4. Create creative space daily. When I’m writing a novel, I find that my best creative time is the first thing in the morning. My brain is fresher, I feel more inventive, and my brain is not cluttered up with the news of the day. So I get up and get to the day’s writing work, and get to my daily quota (which for me is 2,000 words, or four hours of writing, whichever comes first) before going on the Internet, checking my email and social media accounts, or diving into news sites.
When are you most creative? Find that time and then create (and guard) that time in your daily routine. Disconnect the phone, turn off the TV, disconnect the Internet and dive in to your work.

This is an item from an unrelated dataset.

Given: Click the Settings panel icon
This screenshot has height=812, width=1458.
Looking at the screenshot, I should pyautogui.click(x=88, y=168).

5. Reconnect (judiciously). When you go back to the news of the world, and to social media, it’s perfectly all right to ask yourself: Is this making me happy? Is it giving me useful information? Is it inspiring me to engage in the world or does it make me want to run from it?

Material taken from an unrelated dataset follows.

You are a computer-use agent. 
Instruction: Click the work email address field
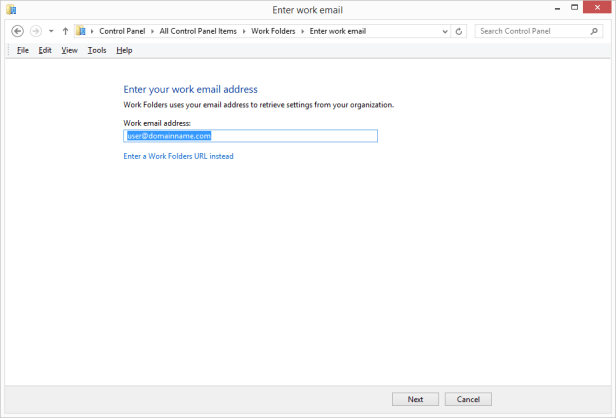click(250, 136)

If it’s not helping you, let it go. Unfollow that Facebook friend passing along fake news, and block those fake news sites outright. Mute that person on Twitter who is apparently always angry. Evaluate the news sources you read and keep the ones that offer news accurately and truthfully (spin is spin, even if it’s spin you like). Design your media intake to be useful, truthful and less stressful.
6. Do other things that make you happy. News and social media expand to fill the space you allot to them. Last year, I realized I was spending so much time watching my friends freak out on Twitter and Facebook that I read fewer books and spent less time with my other hobbies. This year, I’m intentionally carving out space to read, to play music, and to enjoy the movies and TV shows I haven’t caught up on. Likewise:
7. Connect with friends and community. The weekend after the election, when I and most creative people I knew felt especially low, I went to a wedding of friends, with other friends in attendance. For those several hours we laughed and joked and enjoyed life and remembered that even in dispiriting times, when it’s easy to curl up into a defensive ball or to shut people out, your friends and community will do a lot to see you through. They will inspire you creative. They will plan with you politically. And they don’t mind your goofy dance moves (or if they do, they’ll let it slide anyway).

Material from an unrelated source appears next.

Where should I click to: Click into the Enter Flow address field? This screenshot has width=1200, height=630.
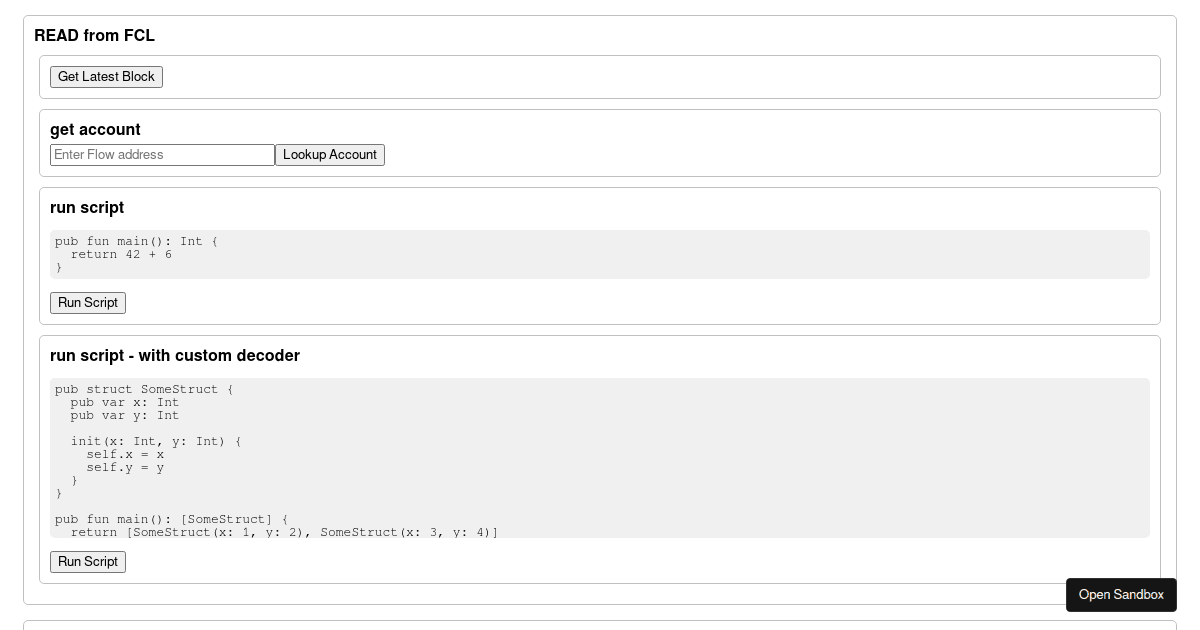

8. Give help when you can. Many creative folks have made protesting and resisting a priority for the new year. But you find you don’t have the time or mental bandwidth to engage with the world and still be creative, there are still things you can do to protest and to help others. Among the simplest: Give money to organizations that are looking out for the people most at risk under the new administration. Do likewise for people you know in need. We’re in an era where “pay it forward” is an especially evocative phrase.
9. Get help if you need it. Everything above is a coping mechanism designed to help you stay creative and engaged in a challenging time. But you know what? Sometimes articles with lists aren’t enough. Sometimes depression and anxiety don’t go away with helpful tips. There’s no shame in acknowledging depression and anxiety as real things that benefit from treatment. And in many cases, treating them can clear a path to becoming creative again. Get help; it’ll help.
10. Remember: Your work matters. There are people who rationalize that the next few years will be great for art, in the way that Margaret Thatcher’s rule was great for music in the UK in the ’80s. I don’t think much of that argument — there’s always great art, in every political climate — but I do think it’s true that people will need art and the creative people who make it. Your work will matter to someone; it will help them get through. But only if you make it in the first place. Take care of yourself, then get to work.
John Scalzi, a Los Angeles Times critic at large, is a Hugo award-winning novelist.